Bisnis.com, BANDUNG --Para peternak meminta pemerintah melalui Kementerian Perdagangan membuat kebijakan untuk menurunkan harga DOC unggas.
Persatuan Pengusaha Unggas Indonesia meminta pemerintah tidak menetapkan harga referensi ayam di tingkat peternak dan konsumen, namun menurunkan harga day old chick atau DOC dan pakan di tingkat peternak.
Ketua PPUI Ashwin Pulungan mengatakan apabila pemerintah menetapkan harga referensi ayam tidak akan menyelesaikan masalah pada kesejahteraan peternak.
Dia beralasan apabila harga DOC dan pakan ternak masih tinggi, tetap saja akan membuat peternak rugi.
“Kalau harga referensi ayam ditetapkan sama saja peternak merugi. Karena yang menentukan itu adalah harga DOC dan pakan ternak, bukan harga akhirnya,” katanya kepada Bisnis, Senin (14/4.2014).
Dia menyebutkan harga DOC saat ini tidak rasional mencapai Rp6.000 per ekor, semestinya diturunkan menjadi Rp3.500 per ekor. Sementara harga pakan ternak sekarang mencapai Rp.6.500 per kilogram, semestinya Rp4.000 kilogram.

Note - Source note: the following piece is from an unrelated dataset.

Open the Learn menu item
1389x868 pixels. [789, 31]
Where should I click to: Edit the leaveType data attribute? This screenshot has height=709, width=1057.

Dia menjelaskan apabila harga DOC dan pakan rendah, secara otomatis harga ayam hidup/mati akan tinggi atau dapat ditentukan dari akumulasi biaya operasional pemeliharaan.
“Kalau sudah ditetapkan harga referensi ayam, terus harga DOC dan pakan tinggi yang rugi siapa? Tentunya hal ini juga harus dipikirkan soal daya beli konsumen,” katanya.
Ashwin menuding penaikan harga referensi ayam bukan murni keinginan peternak, melainkan ditunggangi oleh penanam modal asing (PMA).
Menurutnya, saat ini peternak rakyat mayoritas sudah menyewakan kandangnya ke PMA, yang secara otomatis mereka tidak dapat menyejahterakan ekonomi.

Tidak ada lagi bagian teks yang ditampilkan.